Haplodrassus sesquidentatus
- Conservation status: Least Concern (SANBI Red List)

Scientific classification
- Kingdom: Animalia
- Phylum: Arthropoda
- Subphylum: Chelicerata
- Class: Arachnida
- Order: Araneae
- Infraorder: Araneomorphae
- Family: Gnaphosidae
- Genus: Haplodrassus
- Species: H. sesquidentatus
- Binomial name: Haplodrassus sesquidentatus (Purcell, 1908)
- Synonyms: Drassodes sesquidentatus Purcell, 1908 ;

= Haplodrassus sesquidentatus =

- Authority: (Purcell, 1908)
- Conservation status: LC

Species of spider

Haplodrassus sesquidentatus is a species of spider in the family Gnaphosidae.
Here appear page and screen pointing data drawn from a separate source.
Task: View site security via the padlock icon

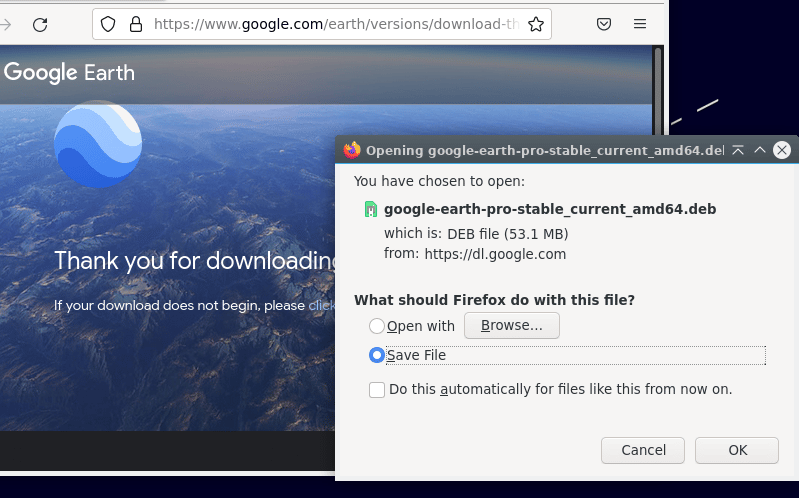Action: click(136, 24)
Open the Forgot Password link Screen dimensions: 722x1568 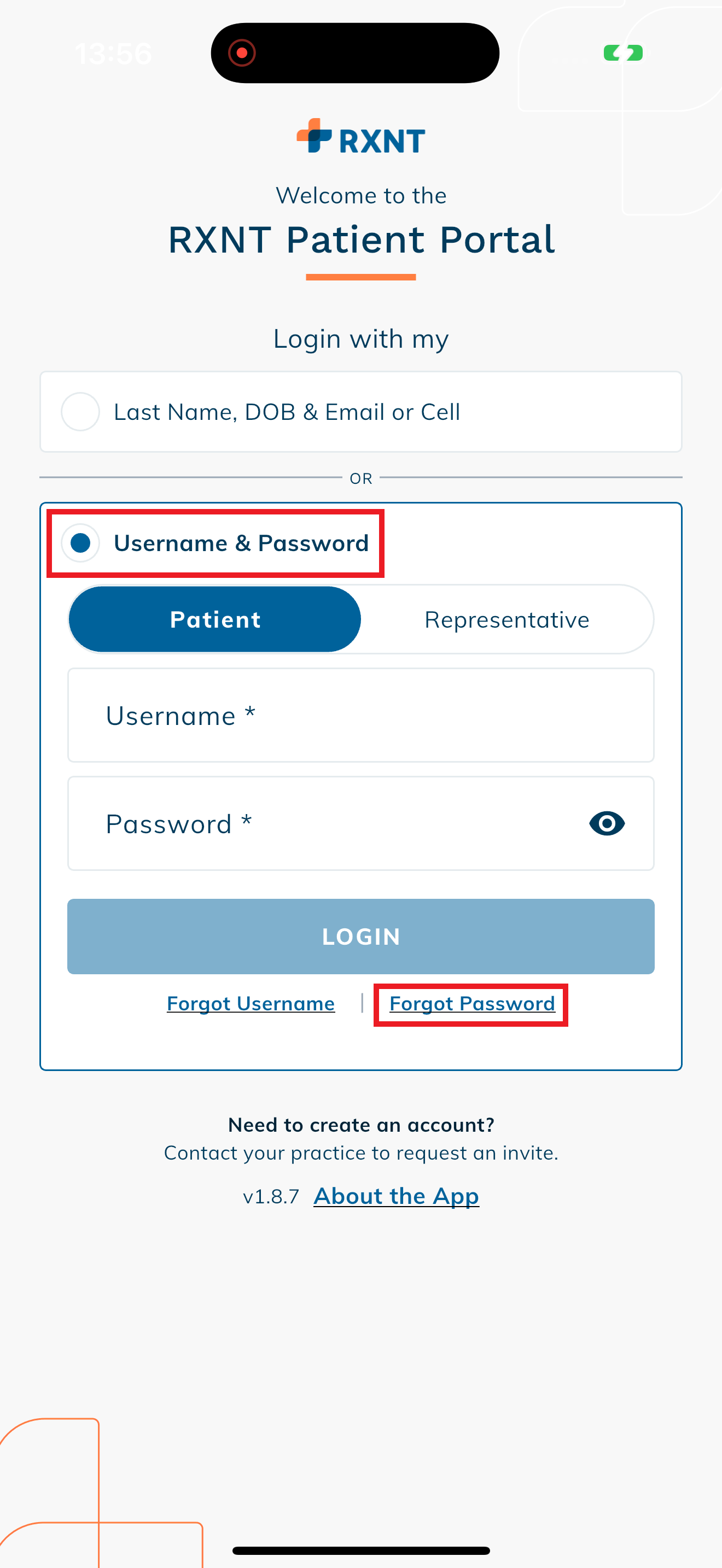click(472, 1003)
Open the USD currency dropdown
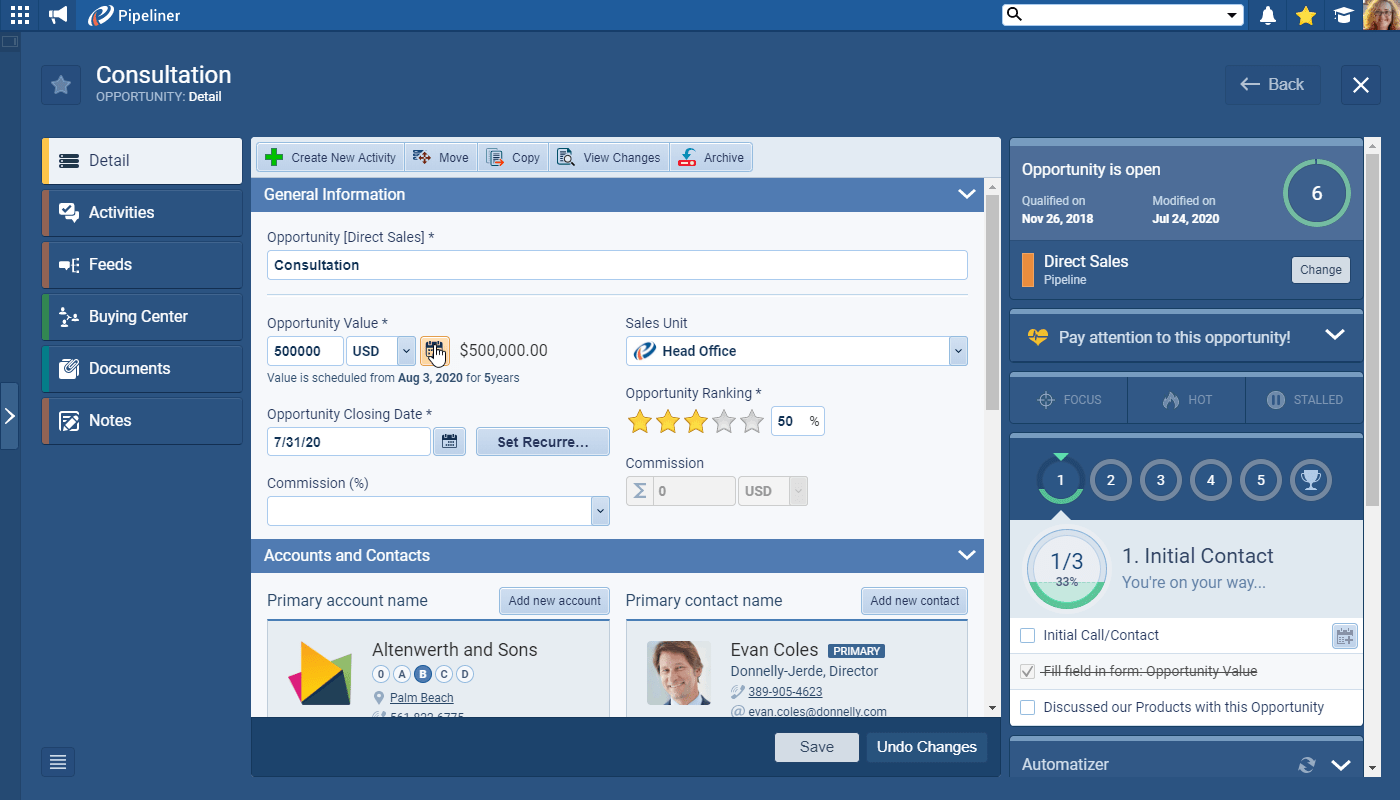The height and width of the screenshot is (800, 1400). click(405, 351)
It is endemic to South Africa.

==Distribution==
Haplodrassus sesquidentatus is found in the Northern Cape province of South Africa.

==Habitat and ecology==
The species is a free-living ground dweller that inhabits the Nama Karoo, Savanna, and Succulent Karoo biomes at altitudes ranging from 209 to 870 m above sea level. It has also been collected from pistachio orchards.

==Description==

Haplodrassus sesquidentatus is known from both sexes.

==Conservation==
Haplodrassus sesquidentatus is listed as Least Concern by the South African National Biodiversity Institute due to its wide distribution.

==Taxonomy==
The species was originally described by W. F. Purcell in 1908 as Drassodes sesquidentatus from Kamaggas. In 2025, Yuri M. Marusik and Charles R. Haddad transferred the species to the genus Haplodrassus.